London Reading on 1 July

The Poetry School's reading series continues on 1 July at Ev Delicatessen (a Turkish place) on Saturday, 1 July, from 7-9 p.m. Ev is located at 97-99 Isabella Street, SE1 8DA, and close to Southwark tube station.

This will be the London launch for Linda Chase's new book, Extended Family, and I'll be reading from manuscript in progress Imagined Sons, consisting mostly of prose poems. Poetry School students also reading include Claire Crowther, Alice Allen, Trevor Barnett, John Mackay, Roger Moulson, and Kathryn Simmonds.

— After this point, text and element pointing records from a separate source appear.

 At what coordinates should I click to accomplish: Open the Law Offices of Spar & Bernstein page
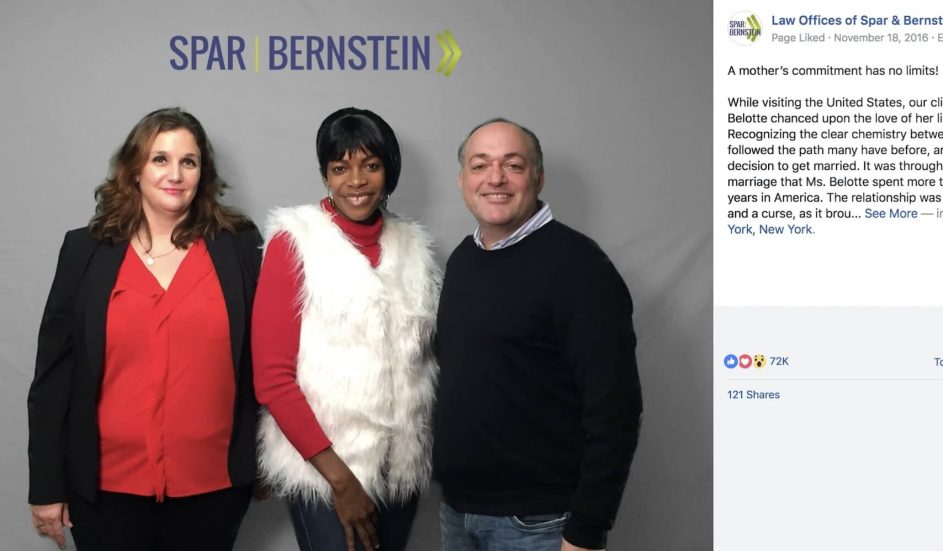(x=857, y=20)
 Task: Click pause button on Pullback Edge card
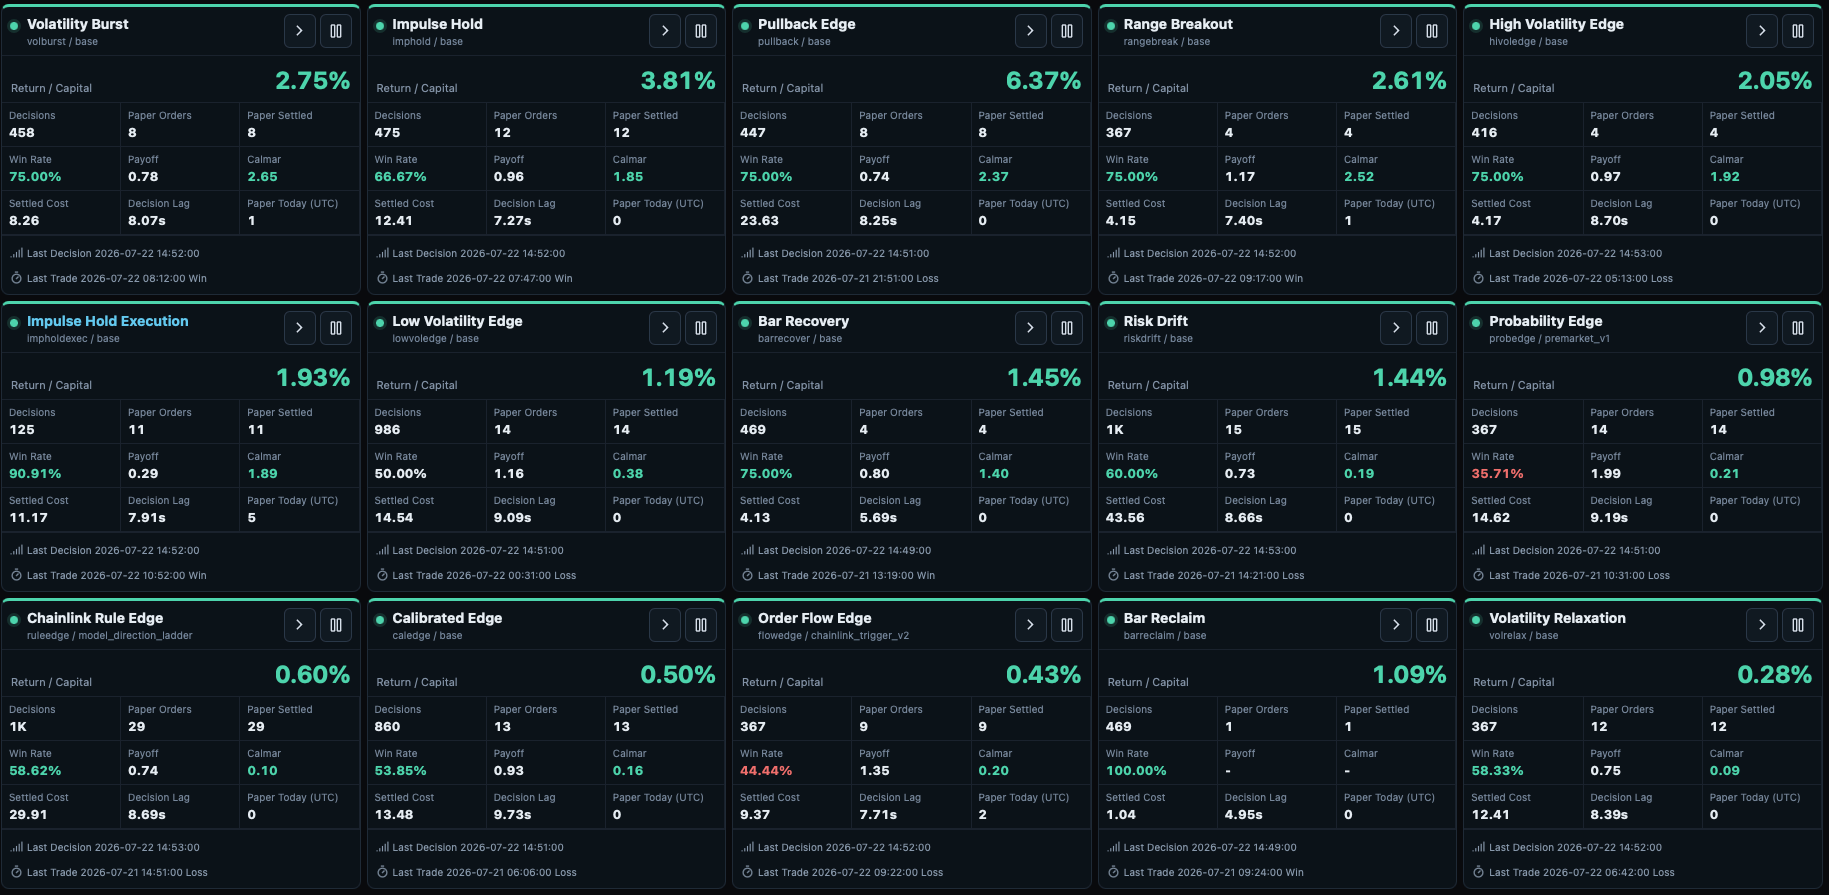1067,31
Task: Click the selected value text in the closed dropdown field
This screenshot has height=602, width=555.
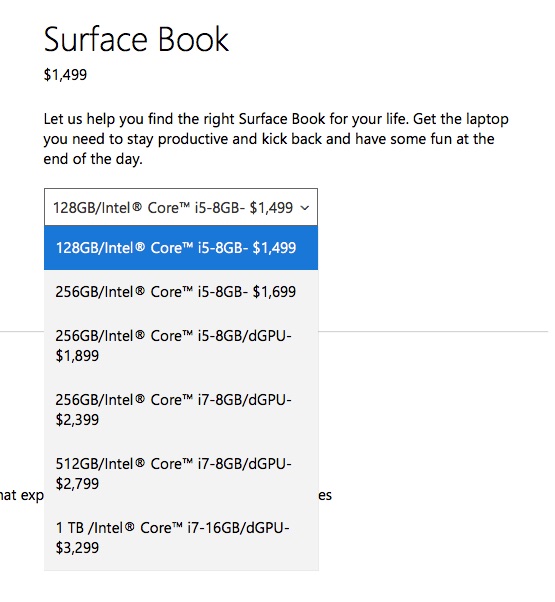Action: point(173,208)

Entry is by donation, and all proceeds go to the Poetry School's bursary fund.

Thursday 15 June 2006

New Writing 14

New Writing 14 is out, and I'm in good company--Carola Luther, Paul Muldoon, Don Paterson, Jamie McKendrick, and Greta Stoddart, among other poets. The London launch was a week ago. After I confirmed I'd attend, I received a letter asking me to read my poems at the launch, and I thought from the reference to a poetry reading that all the poets were going to read. To my great surprise, that was not the case. As the event was mostly a mixer, the British Council Literature people had decided to have just an informal introduction to the anthology by the British Council and the editors, Lavinia Greenlaw and Hebon Hebila, and a reading of the works therein by--me. I was startled and honoured.

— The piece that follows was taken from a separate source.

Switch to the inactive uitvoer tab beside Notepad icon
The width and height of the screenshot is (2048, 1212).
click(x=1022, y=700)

There's also a large review of the anthology in tomorrow's TLS. About yours truly, Hal Jensen remarks, "Carrie Etter, with no collection as yet, has two poems in NW14. 'Divorce' is a nice spurt of sourness, beautifully contrived to make the reader flinch, and short enough to quote in full...." There's a new way to get a poem in TLS!

Monday 12 June 2006

Translated into Portuguese

In March of this year, Vitor Alevato, a teacher of English literature at the Federal University of Rio de Janeiro, contacted me to ask whether he might use some of my poems in his course. I agreed heartily, and while students have been reading poems of mine in English, Vitor has translated one of my poems into Portuguese. I'll give it first in English then his translation. It originally appeared in the TLS.

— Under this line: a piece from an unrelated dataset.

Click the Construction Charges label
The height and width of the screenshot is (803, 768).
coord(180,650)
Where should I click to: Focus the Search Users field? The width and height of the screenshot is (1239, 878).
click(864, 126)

I'm very grateful to Vitor both for his translation and for his allowing me to publish it here.

The World at Dusk


Along the lanes, in the emerging day,
a body in the world is a body
on an errand. The aching calf
knows the passage of time.

Injury once left me long
on the window’s warmer side, gazing
at the snow blown through
the poplars’ leafless branches.

All day, each day, the world was at dusk,
the change of light incidental.
When at last I walked to the postbox, afternoon
was everywhere. I had decades to live.


Mundo em crepúsculo


Ao longo da alameda, no dia nascente,
um corpo no mundo é um corpo
em missão. Pernas cansadas
conhecem o passar do tempo.

A injúria me deixou
do lado mais quente da janela, a olhar
a neve que se movia
nos galhos nus dos álamos.

Todo dia, cada dia, o mundo era crepúsculo,
a mudança de luz incidental.
Quando por fim eu fui à caixa de correio, a tarde
estava em todo lugar. Eu tinha décadas para viver.


Wednesday 7 June 2006

Tim Liardet and Gerard Woodward Reading in Bath

I'm a little late posting this, as I assume many in the area received one of Annie's e-mails about the event. Tim Liardet and Gerard Woodward will read at the Bath Royal Literary and Scientific Institute, 16-18 Queen Square, Bath at 8 p.m. on Thursday, 8 June. This event will launch Tim's new collection about his time in juvenile offenders prisons, The Blood Choir. £5 general, £3 concessions.

(Unfortunately I won't be able to attend--I'll be at The British Council and Granta Books' launch of New Writing 14 in London.)